Notice what the model did: in every beat and every line of the post, Maya acts and Maya wins. The coach appears once, hands over a framework, and steps back. That’s the whole discipline.
Why this works
Four LLM principles are doing the work here. Learn them and your storytelling prompts get sharper:
- Role priming with a point of view. The opening line doesn’t just say “you are a story strategist” – it loads the model with a belief: the client is the hero, the coach is the guide. A role with an opinion produces more consistent output than a neutral one, because the model now has a rule to defend on every line.
- Specificity in, specificity out. The six context fields force you to supply real detail. “She was stuck” yields a flat story; “invisible to leadership, stuck at the same level for 3 years, then a mentee got promoted over her” gives the model concrete material to dramatize. The model can only be as vivid as your inputs.

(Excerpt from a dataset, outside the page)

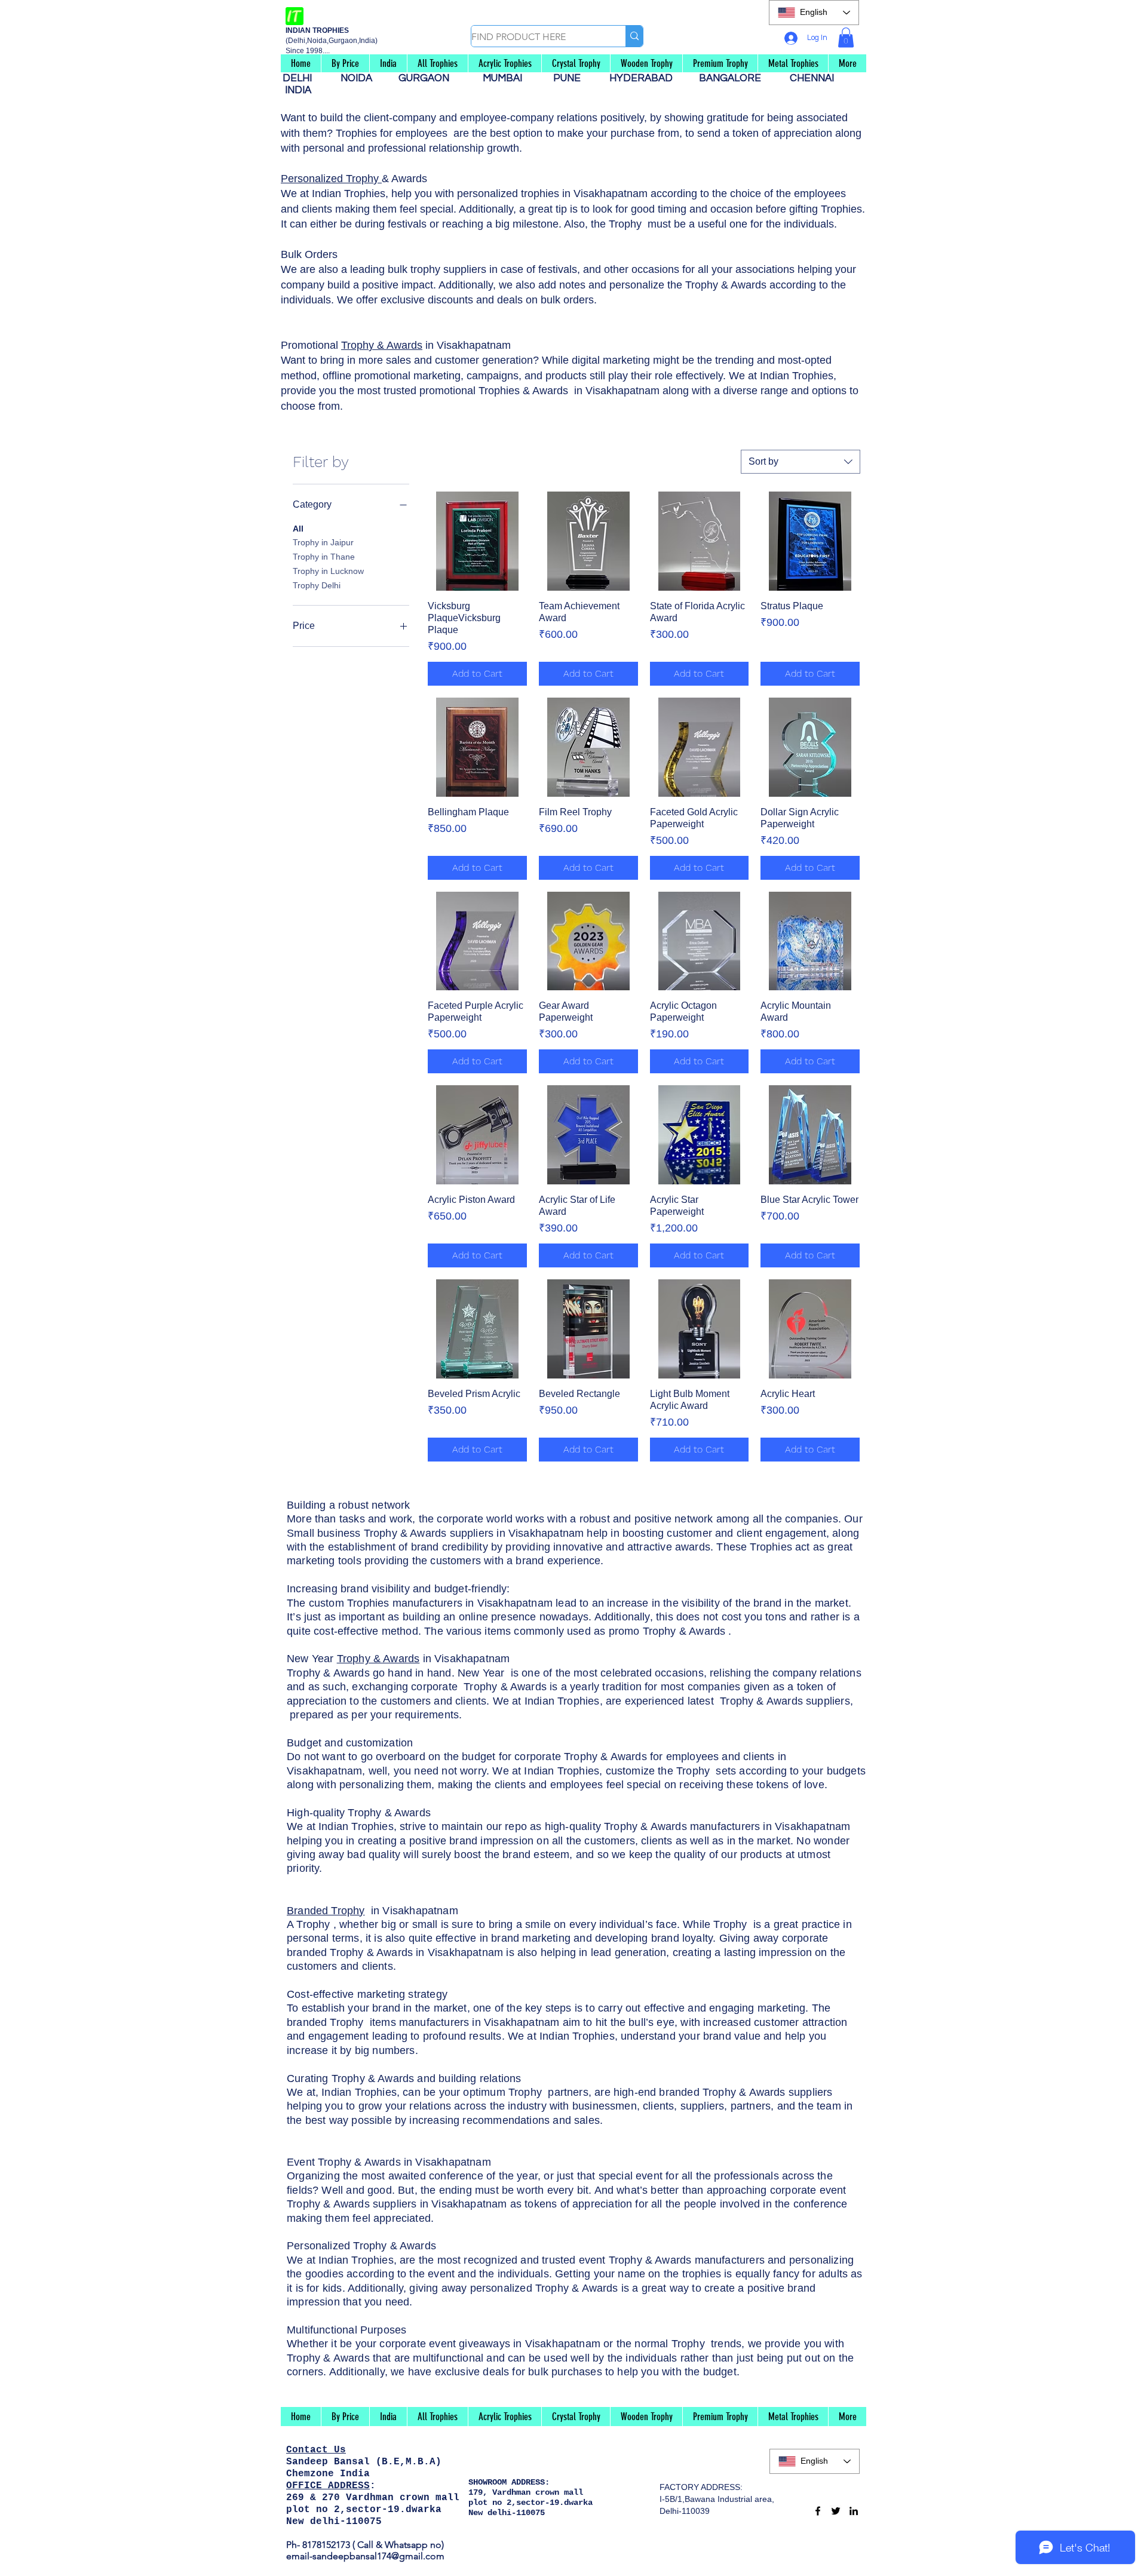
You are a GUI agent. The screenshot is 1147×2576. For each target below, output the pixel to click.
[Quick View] (477, 541)
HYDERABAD (647, 78)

- Constraints as quality control. The line “Never make me the hero. If a line makes the coach the star, rewrite it” is a guardrail against the exact failure mode coaches fall into. The “don’t invent details, mark them [CONFIRM]” rule stops the model from fabricating a quote or a statistic to make a beat land – the single most dangerous habit in AI-written case studies. Telling the model what NOT to do is as powerful as telling it what to do.
- Clarifying questions before output. The “ask up to 3 clarifying questions first” line lets the model fill gaps by asking instead of guessing. If your transformation is fuzzy, it will ask rather than invent, and you’ll get a true story instead of a plausible-sounding one.
Do this now
- Pick one real client whose before-and-after you can describe in a sentence each.

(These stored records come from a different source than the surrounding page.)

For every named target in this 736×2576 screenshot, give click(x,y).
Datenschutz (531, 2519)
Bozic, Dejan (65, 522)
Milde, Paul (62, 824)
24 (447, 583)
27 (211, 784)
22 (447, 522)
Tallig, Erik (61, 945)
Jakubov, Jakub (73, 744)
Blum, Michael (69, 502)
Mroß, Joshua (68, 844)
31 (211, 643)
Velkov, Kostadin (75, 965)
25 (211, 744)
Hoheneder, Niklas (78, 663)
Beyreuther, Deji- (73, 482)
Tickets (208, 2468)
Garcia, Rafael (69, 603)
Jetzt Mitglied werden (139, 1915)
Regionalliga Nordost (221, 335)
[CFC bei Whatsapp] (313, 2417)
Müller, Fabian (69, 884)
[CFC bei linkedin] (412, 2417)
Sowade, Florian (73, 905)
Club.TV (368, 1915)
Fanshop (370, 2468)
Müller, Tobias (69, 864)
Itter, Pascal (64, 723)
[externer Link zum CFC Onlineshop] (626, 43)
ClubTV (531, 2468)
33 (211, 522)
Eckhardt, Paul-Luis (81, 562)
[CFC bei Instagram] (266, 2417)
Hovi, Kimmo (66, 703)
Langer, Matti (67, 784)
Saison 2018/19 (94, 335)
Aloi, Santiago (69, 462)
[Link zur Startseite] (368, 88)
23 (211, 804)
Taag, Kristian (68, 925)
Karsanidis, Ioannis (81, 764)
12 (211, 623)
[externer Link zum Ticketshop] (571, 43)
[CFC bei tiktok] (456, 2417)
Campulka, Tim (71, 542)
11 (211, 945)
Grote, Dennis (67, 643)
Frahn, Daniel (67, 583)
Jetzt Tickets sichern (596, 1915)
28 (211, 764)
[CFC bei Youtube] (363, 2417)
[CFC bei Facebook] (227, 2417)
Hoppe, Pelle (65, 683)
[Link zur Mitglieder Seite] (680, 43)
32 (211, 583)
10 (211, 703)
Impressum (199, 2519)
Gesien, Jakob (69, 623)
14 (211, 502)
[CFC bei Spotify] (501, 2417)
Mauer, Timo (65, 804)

- Copy the prompt above into ChatGPT or Claude and fill in the eight variables.
- Send it. If it asks clarifying questions, answer them honestly – that’s where the truth of the story lives.

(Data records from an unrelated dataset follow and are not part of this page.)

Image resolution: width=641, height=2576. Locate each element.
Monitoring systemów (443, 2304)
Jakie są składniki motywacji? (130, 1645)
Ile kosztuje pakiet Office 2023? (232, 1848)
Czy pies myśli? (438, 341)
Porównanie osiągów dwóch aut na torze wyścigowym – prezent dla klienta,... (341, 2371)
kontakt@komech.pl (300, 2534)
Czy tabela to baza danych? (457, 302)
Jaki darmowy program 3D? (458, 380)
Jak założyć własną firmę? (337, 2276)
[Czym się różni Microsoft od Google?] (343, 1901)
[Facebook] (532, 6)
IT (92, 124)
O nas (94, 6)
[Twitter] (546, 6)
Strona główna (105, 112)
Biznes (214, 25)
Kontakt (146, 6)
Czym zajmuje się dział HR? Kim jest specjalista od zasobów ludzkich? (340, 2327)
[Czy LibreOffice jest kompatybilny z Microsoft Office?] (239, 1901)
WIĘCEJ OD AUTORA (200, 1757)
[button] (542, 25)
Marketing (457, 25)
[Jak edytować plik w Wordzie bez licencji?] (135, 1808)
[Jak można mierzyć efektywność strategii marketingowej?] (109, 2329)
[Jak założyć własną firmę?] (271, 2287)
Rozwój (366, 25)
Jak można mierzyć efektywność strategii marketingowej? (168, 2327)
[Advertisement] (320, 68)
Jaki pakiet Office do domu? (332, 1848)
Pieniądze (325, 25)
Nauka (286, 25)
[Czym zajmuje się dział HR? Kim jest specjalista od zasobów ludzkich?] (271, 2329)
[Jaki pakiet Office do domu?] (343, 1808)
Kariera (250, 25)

- Read Part 2 out loud. If any line makes you the hero, ask the model to rewrite that line with the client as the hero, then publish.
Pro tips
- Use a composite persona if privacy matters. Blend two or three similar clients into one named persona so you keep the truth of the transformation without exposing anyone. Tell the model it’s a composite.
- Steal Part 1 for everything. The six-beat story map works for sales pages, webinar intros, and about-pages, not just posts. Generate the map once, then ask for it rewritten in three formats.
- Protect the [CONFIRM] tags. When the model flags a detail it needs, that’s your cue to add a real one – never delete the tag and let it stand. That habit keeps your case studies honest.
- Make the guide tiny. The strongest versions mention you in exactly one or two lines. The more the client carries the story, the more the reader pictures themselves in it.